Owning My Mistakes and Nobody Else’s

A couple of years ago when I was getting ready to move to Jarabacoa from San Pedro I was offered a job managing a hostel. I figured that in addition to moving to a new city I might as well try something new in my career, so I decided to take a year off teaching to manage a hostel. Because why not, right? Plus, in committing to just one year at the hostel, I was freed up to do another full YouthWorks summer before either returning to the hostel or getting a teaching job at a local school (which is what I ended up doing).

Becoming a hostel manager at the age of 26 was my first experience doing a job that wasn’t directly related to children. I had been a babysitter and worked at a daycare. I had interned with a youth group and worked with high schoolers in my positions with YouthWorks. So managing a hostel was new to me. Plus, I was the first person to do most of the work I was doing besides the owner, so there was a huge learning (and teaching) curve for both of us. Oh and I pretty much worked 24/7.

Most of the things I had done in my life up until that point had come pretty easily to me. I’d never struggled to succeed in school, teaching came naturally to me, college was great, and even moving to the Dominican Republic was a pretty painless transition. I’m oversimplifying for the sake of comparison, because obviously moving to a foreign country 3 months after graduating from college is crazy and because looking back I can see how difficult it was for me to be vulnerable and be a good friend, but overall my life has been pretty cushy.

Some of the responsibilities I had at the hostel did not come easily to me and they were hard. Like having to make business calls in my second language. Or having to ask people repeatedly to pay the money they owed. Or having to make a bunch of beds and do laundry and answer the phones and receive guests during that terrible time when we only had one part time housekeeper.

But, I tried my hardest and did my best and learned a lot. Overall, I am proud of the job I did as a hostel manager. I was timely and professional and helpful. I was upbeat and positive and on top of things. My boss was pleased, as well, and I probably set a record for number of raises received in an 11 month period. But the end of my time at the hostel I was making almost twice as much as I was at the beginning. My boss made it very clear that my work was more than acceptable and appreciated.

And yet none of that hard work or appreciated kept a small number of guests from having terrible times in the hostel. One guest in particular blamed me for him taking his room key with him. Somehow the fact that he didn’t turn in his key was my fault. I think he even called me out by name in his grumpy review of the hostel.

Some people refuse to hear negative feedback about themselves. Some people struggle with blaming others for their own mistakes. Some people get very defensive when someone calls them out. And some people – people like me – often don’t need others to point out their mistakes because those people – read: ME – already know every mistake they’ve made and have been obsessing about those mistakes all day. Some people are constantly on the precipice of a downward spiral that ends with a big sign that says, “Give up because you are a failure!” and just one mistake shoves us over the edge and downward.

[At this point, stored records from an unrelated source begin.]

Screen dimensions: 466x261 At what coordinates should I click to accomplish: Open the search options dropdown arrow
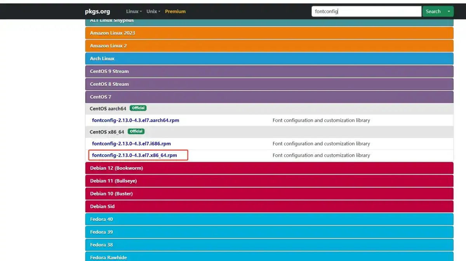(449, 11)
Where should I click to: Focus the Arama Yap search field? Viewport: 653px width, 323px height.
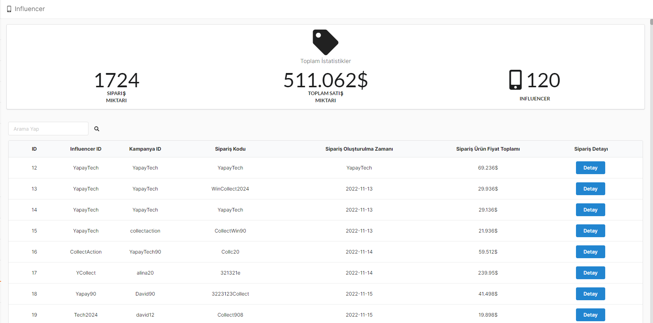(48, 129)
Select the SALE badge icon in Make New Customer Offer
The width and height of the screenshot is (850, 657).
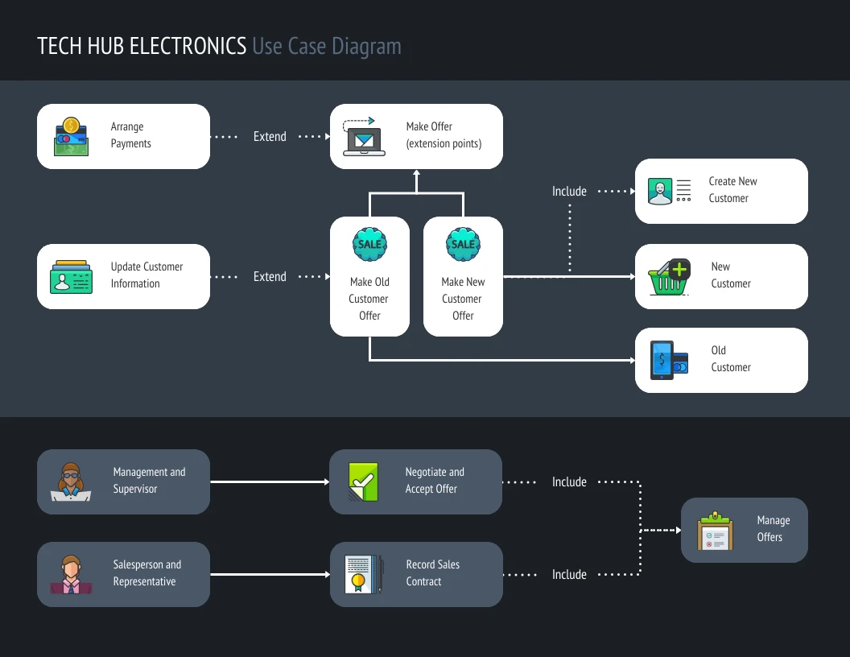coord(463,244)
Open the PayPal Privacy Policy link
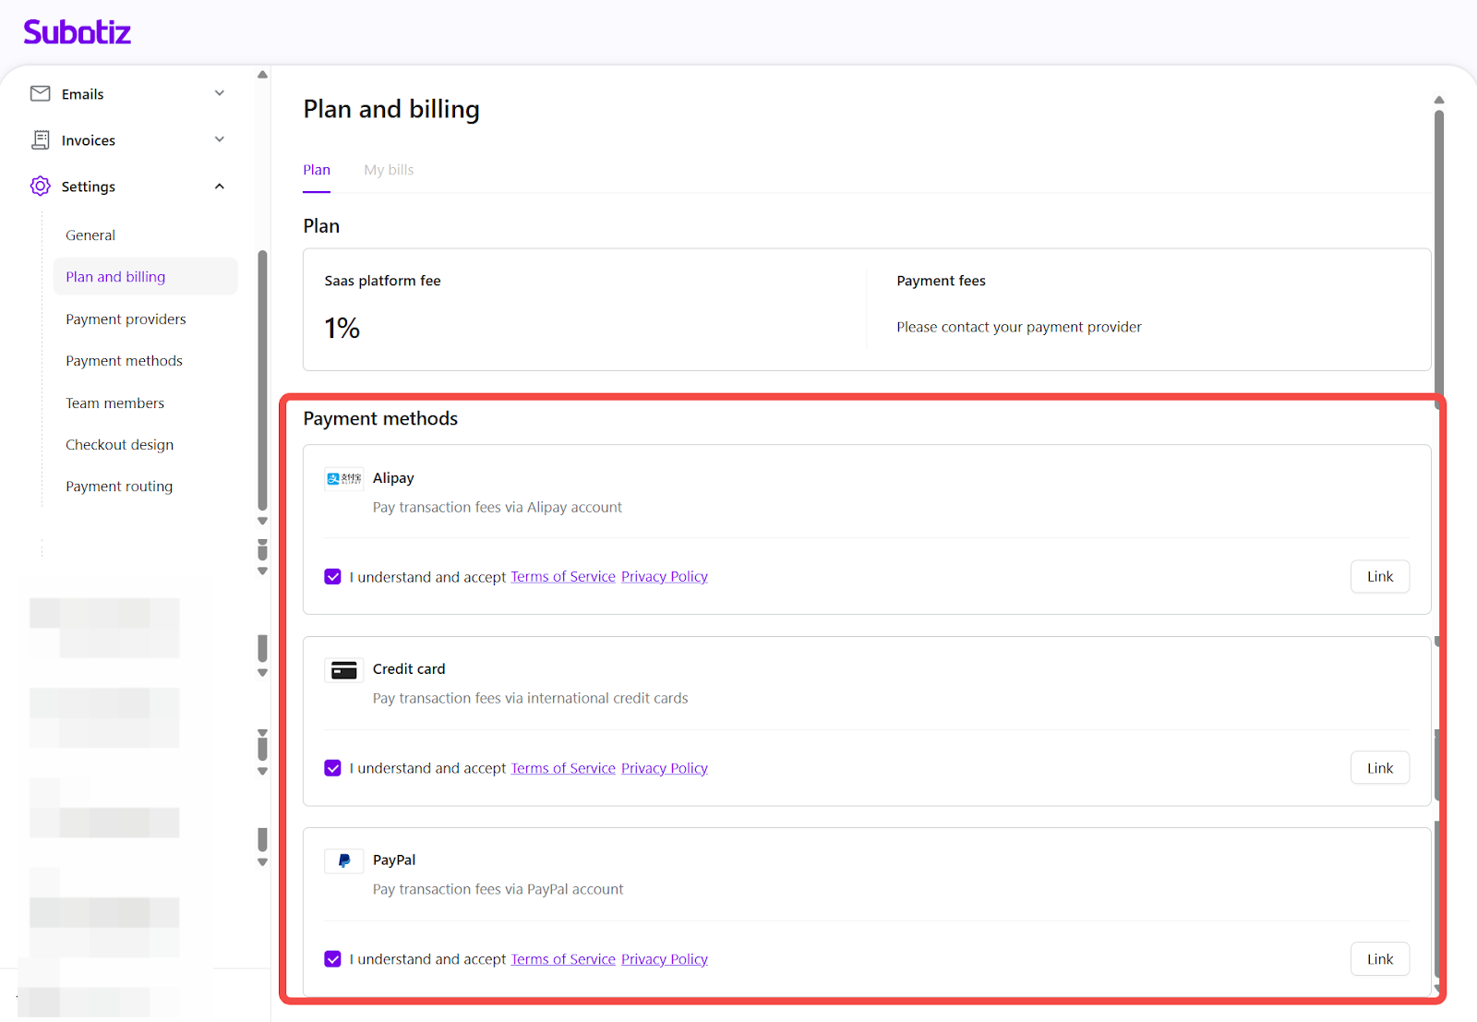1477x1022 pixels. tap(664, 959)
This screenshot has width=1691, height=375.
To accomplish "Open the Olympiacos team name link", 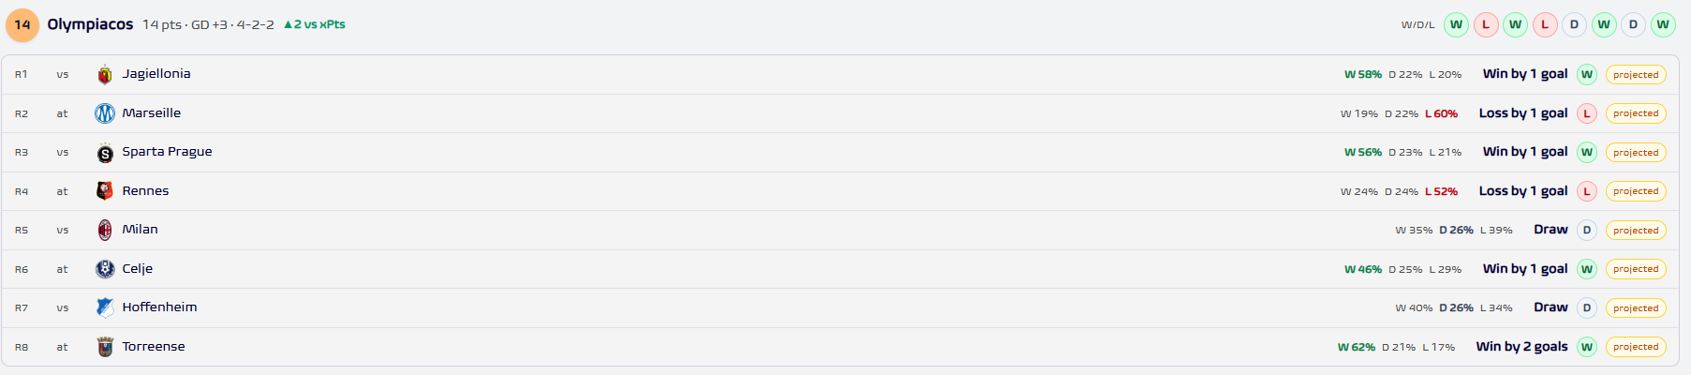I will coord(90,24).
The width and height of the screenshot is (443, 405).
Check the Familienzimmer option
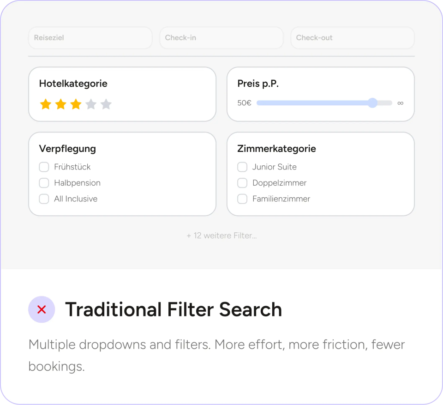[242, 199]
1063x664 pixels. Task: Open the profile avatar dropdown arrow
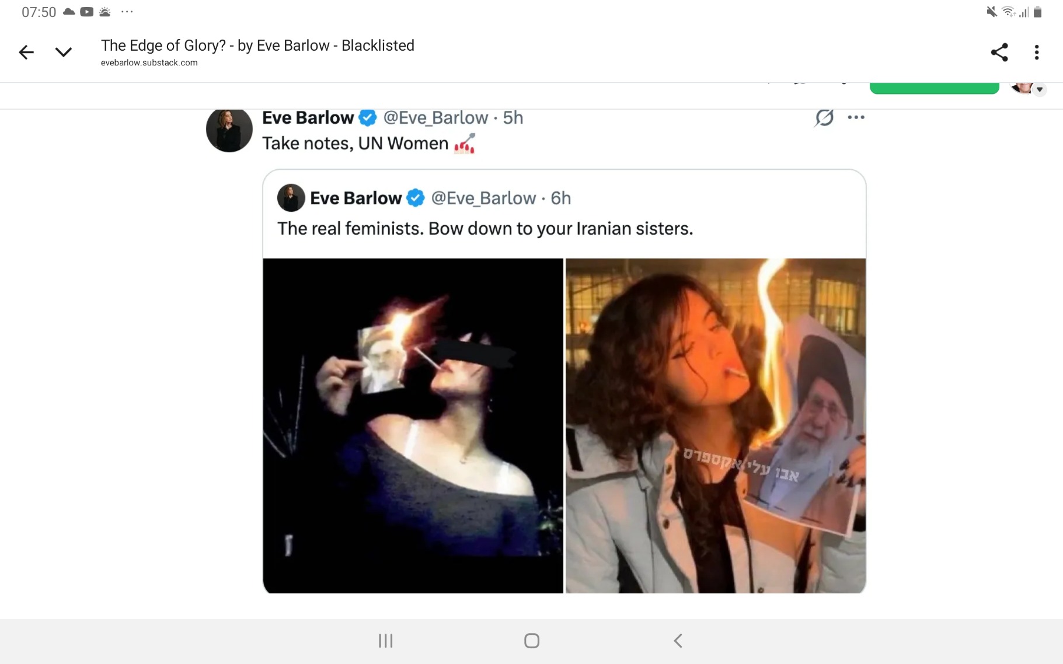[x=1039, y=90]
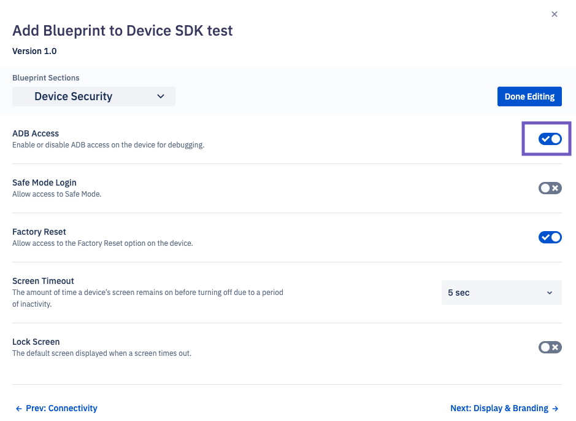Screen dimensions: 576x421
Task: Close the Add Blueprint dialog
Action: (x=555, y=14)
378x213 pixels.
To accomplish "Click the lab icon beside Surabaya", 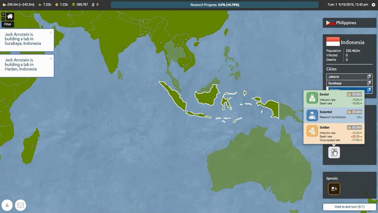I will (369, 83).
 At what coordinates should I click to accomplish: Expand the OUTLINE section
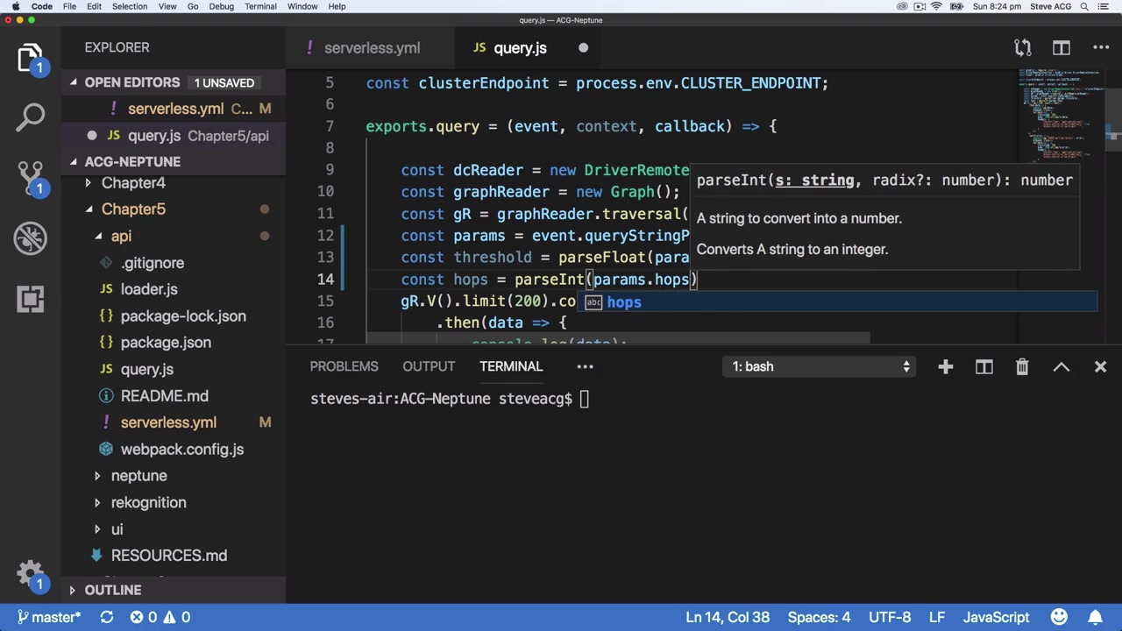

For people like that, people like me, people like us, hearing a grumpy guest blame me for having lost his key put me close to that downward spiral edge. I thought back to every interaction I had had with the guy (which were few, because of the grumpiness) and to how I could have done or said things differently and better so that he could have had a better stay in our hostel and turned in his dang room key. If only I had reminded him to turn in his room key! Then maybe he would have given the hostel a 5 star rating!

But here’s the thing. Some people are just grumpy. And also, hurting people hurt people. And also, I’m only in charge of me. And also, you can’t go back in time and fix anything. You can only apologize when you need to and move forward to do better next time.

These are the things I am learning in new and big and deep ways in 2018.

Recently someone said some things about me – about me being mean and a bully – that shoved me right up to the edge of that downward spiral. I thought back to every interaction I had had with these people and how I could have said or done things differently or better and… I came up empty. Because I’m not mean and I’m not a bully. I didn’t have anything to apologize for. I took their criticism, I searched my heart, and came back with empty hands.

So instead of getting frustrated with myself, or even the people calling me a mean bully who shouldn’t work with kids, I went back to the first two things. Some people are grumpy because hurting people hurt people and isn’t that sad? I am only in charge of me. Which does mean that I am in charge of how what I say and do affects other people. Even when how what I say or do makes someone feel differently than I intended – I’m still in charge of that. So when someone says, “Hey, you did this and it sucked,” I am ready, able, and willing to look back, search my heart, and apologize when it’s appropriate. Which it usually is. I am far from perfect.

But when I said and did exactly what I was supposed to do in a situation, when my intentions were love and doing my best and then someone tries to blame their own grumpy hurting on me when I’ve done nothing wrong? Then I take a step back from that downward spiral and just feel sad for that poor grumpy person who couldn’t say, “Whoops! I forgot my turn in my room key! My bad!” but instead felt the need to lash out against me.

I also feel empowered, because I can take it, you know? I know who I am and I know that I am the kind of person who owns up to her mistakes, but I’m not owning up to others’ mistakes, too. I’ve got enough of my own.